11 de abril de 2017

Mafalda me sopra algo

Entre 
"Mafalda se apaixonou pelo passado, casou com sua memória e mesmo com 79, morreu aos 14"
e
"Mafalda foi boa esposa, mãe e avó" 
há uma distância tão grande.

A morte já é um vento que deixa de ventar sem aviso. A quem sentia o vento faltam de repente seus cheiros, os pêlos arrepiados e às vezes as palavras, e a quem não o sentia, bom, a estes não falta nada.
(Eu nunca poderia ser redatora de epítáfios. Acabo de descobrir isso.)
Uma faixa numa coroa de flores comporta tão pouco de uma existência. Da pessoa, sua função, algum afeto, alguma saudade, e só. Seria preciso pregar um pergaminho inteiramente escrito em fonte 8 frente e verso numa coroa de clores para que algo de alguma existência fosse contemplado. Das coroas eu nem me arrisco a comentar, grotescos arranjos redondamente artificiais de todas as flores já mortas disponíveis na floricultura superfaturada em frente ao cemitério. 

Mafalda foi minha avó, mas antes de ser minha avó, Mafalda foi mulher.
E hoje lembrei de minha avó porque pensei em paixão. 
Hoje pensei que a vasta maioria dos textos que escrevi aqui era sobre as paixões que me faziam tremer (de dor, de prazer), e como isso pode ser cansativo pra quem não vê a vida por esse prisma.
Pensei que gostaria que meu epitáfio me reduzisse à "uma pessoa que se apaixonou" - e em seguida voltei a lembrar de minha avó e percebi minha pretensão. Minha avó sim,"uma pessoa que se apaixonou", e só.

Minha avó se apaixonou por um jovem estudante de medicina num ponto de ônibus quando tinha 14 anos e nunca o esqueceu. Foram algumas palavras trocadas. Se despediram e ela não o viu por quarenta anos. Casou-se, teve filhos, enviuvou, abriu vários bares e sobreviveu às suas falências. Aos 55 anos marcou uma consulta com o médico que encontrou no ponto de ônibus. Perguntou se ele lembrava dela, ele fez que não com a cabeça. Ela pagou a consulta e saiu. Seguiu. Um dia começou a matar formigas onde não havia formigas e chamar pessoas que já haviam morrido. Teve alzheimer, escleorose múltipla, vegetou. Antes de calar, às vezes chamava alto o nome do Dr. Carlos entre um espasmo e outro.


Paixão.
Se apaixonar para algumas pessoas pode ser tudo o que há.
Isso é delicioso e terrível. Uma paixão sem realização é como um vento que alguém não sente.
E como o maior medo da paixão é não ser lembrada (como minha avó naquele consultório) lanço aqui um punhado de hipóteses pessoais sobre ela, por pura pretensão de achar que é possível definí-la - e aqui estou escrevendo os epitáfios da paixão embora não seja minha intenção enterrá-la tão cedo. Sobre ela:

Pode se parecer com se manter na beirada de uma grande altura e ter a sensação de que o chão é seguro.

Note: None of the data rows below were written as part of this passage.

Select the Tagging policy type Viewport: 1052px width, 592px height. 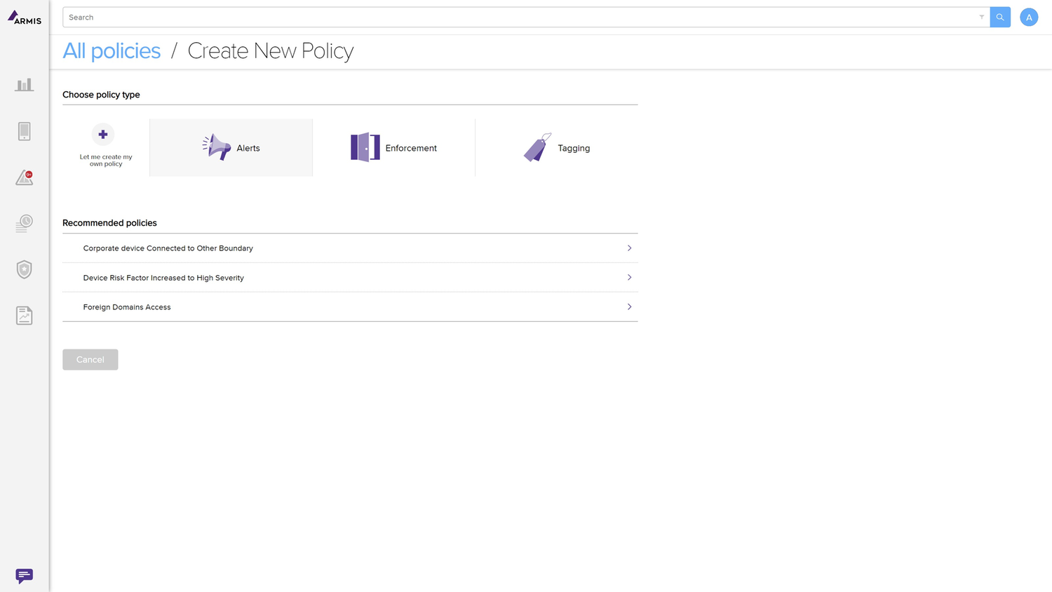pyautogui.click(x=557, y=148)
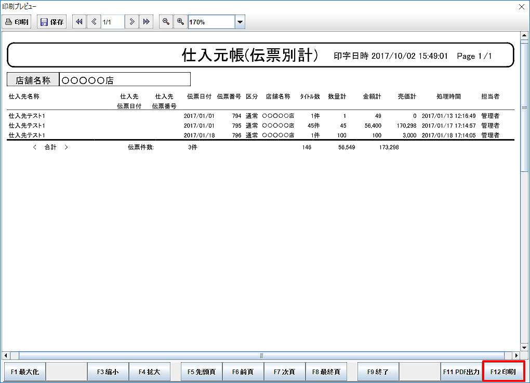Screen dimensions: 530x383
Task: Click the printer icon Print button
Action: (x=17, y=22)
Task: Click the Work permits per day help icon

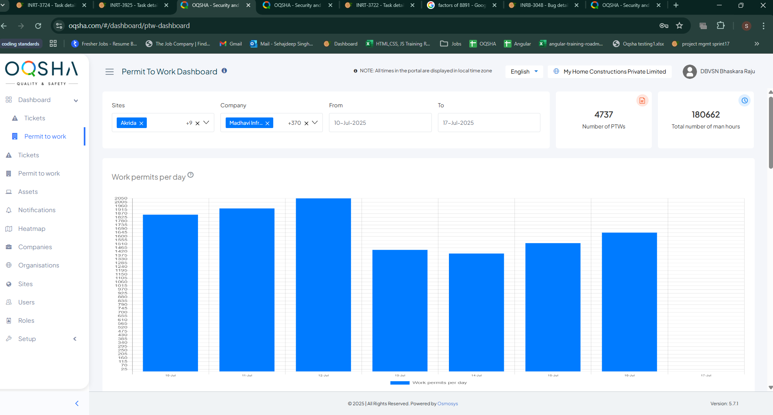Action: click(x=190, y=175)
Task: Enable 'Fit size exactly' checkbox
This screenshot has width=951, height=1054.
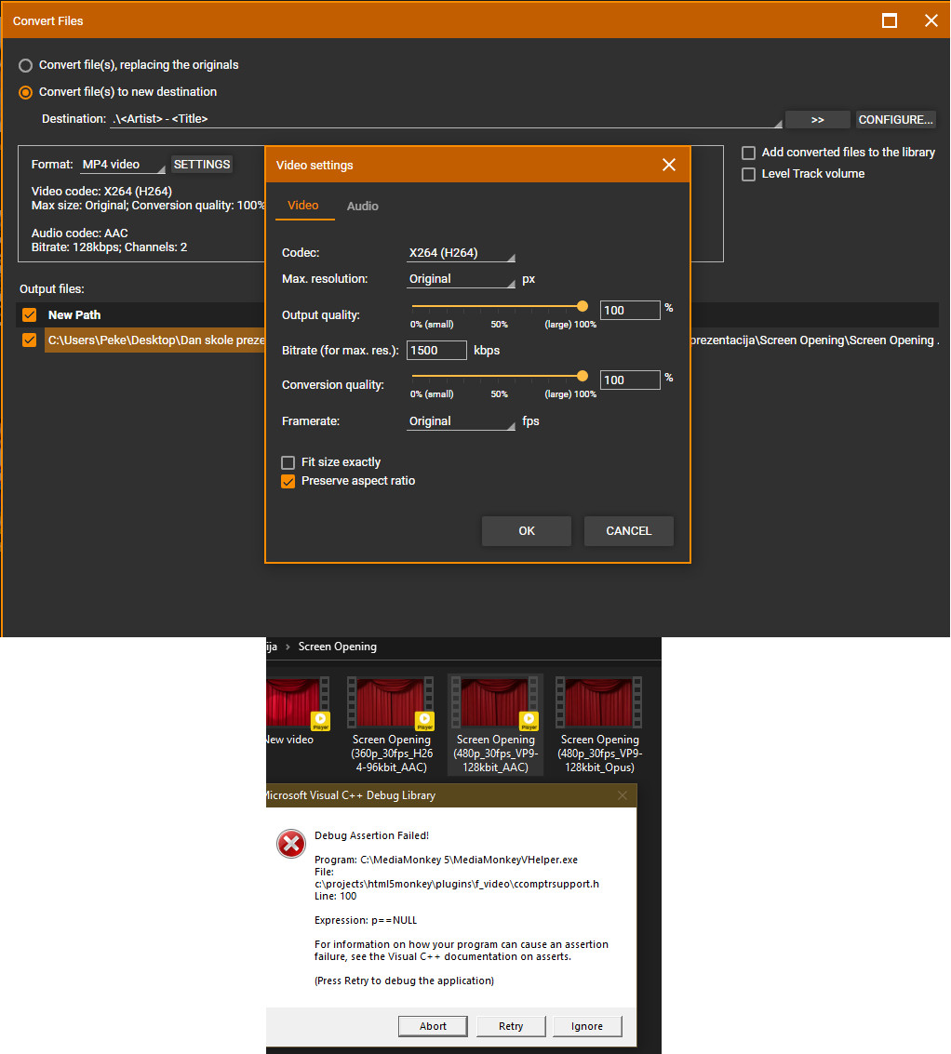Action: 288,462
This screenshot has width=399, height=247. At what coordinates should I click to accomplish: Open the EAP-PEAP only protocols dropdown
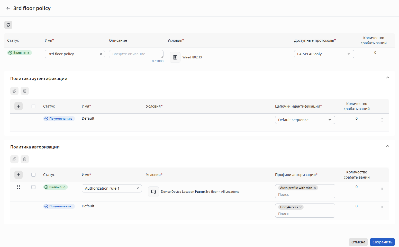point(324,54)
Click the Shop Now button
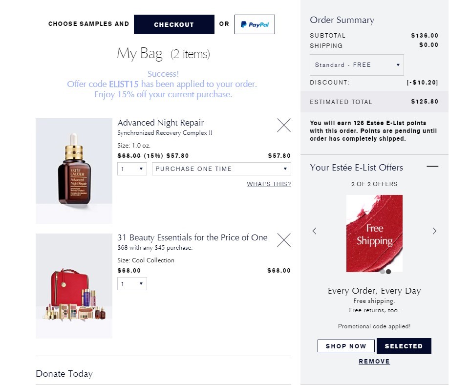The width and height of the screenshot is (449, 385). point(346,346)
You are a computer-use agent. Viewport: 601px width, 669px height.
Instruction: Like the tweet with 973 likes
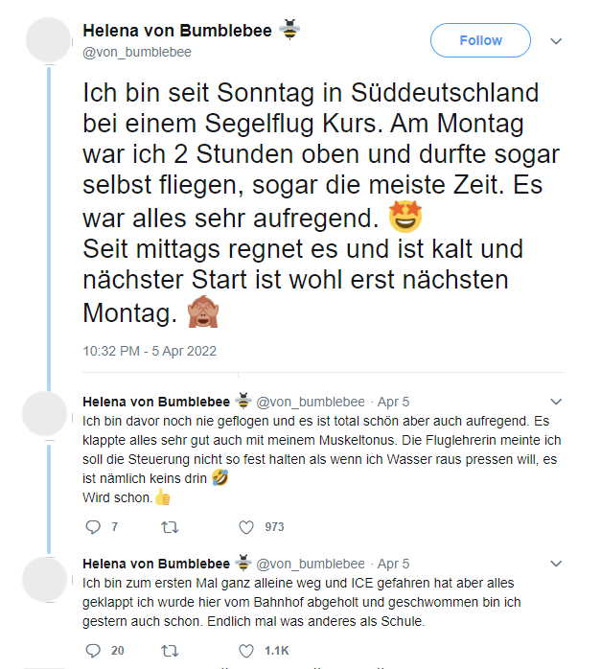point(246,527)
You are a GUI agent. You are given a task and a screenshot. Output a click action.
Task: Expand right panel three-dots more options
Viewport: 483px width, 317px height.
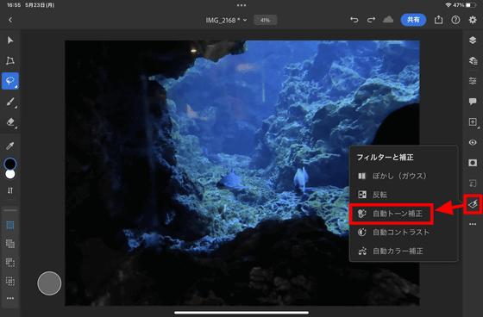tap(473, 224)
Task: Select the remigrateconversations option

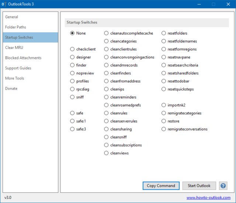Action: [x=164, y=129]
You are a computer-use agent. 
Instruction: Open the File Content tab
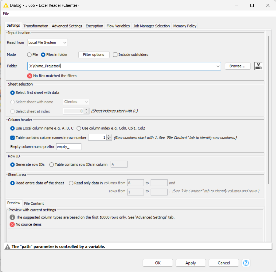(x=34, y=203)
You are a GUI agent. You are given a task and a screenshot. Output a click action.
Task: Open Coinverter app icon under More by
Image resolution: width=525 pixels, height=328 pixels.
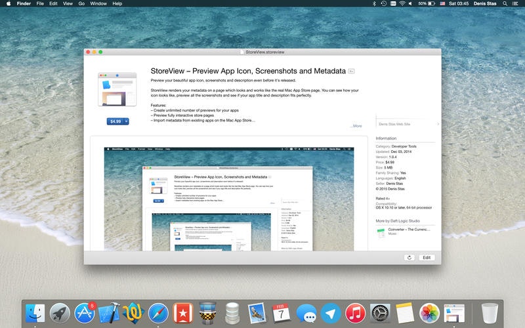pos(381,233)
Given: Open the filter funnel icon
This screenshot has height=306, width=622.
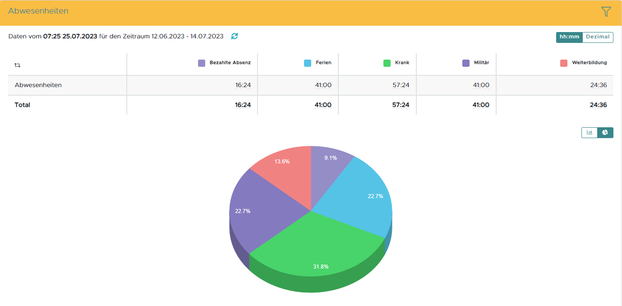Looking at the screenshot, I should pos(606,12).
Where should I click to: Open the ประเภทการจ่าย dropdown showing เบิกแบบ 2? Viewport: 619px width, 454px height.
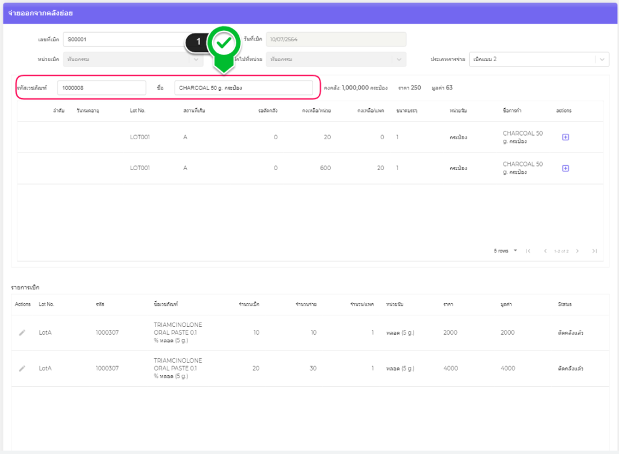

Pode ser como a própria queda. A sensação de que os órgãos flutuam dentro do corpo durante uma queda livre. (Ainda que meu parâmetro de queda seja o Hopi Hari e suas travas de segurança - essa queda outra não tem a ver com segurança)

Ou, mais concreto, talvez se apaixonar seja já estar no chão. Não há além. Talvez seja sentir que a imensa gravidade só não retém os pensamentos, mas é o que nos ajuda a mensurar o peso dos corpos sobre o nosso corpo. É tremer como a terra treme e depender da mesma terra se o caso for de cair. É se deixar cair, se deixar doer, se deixar sujar. É um encontro de dois corpos que anseiam pelo encontro - e não sabem o que fazer dele.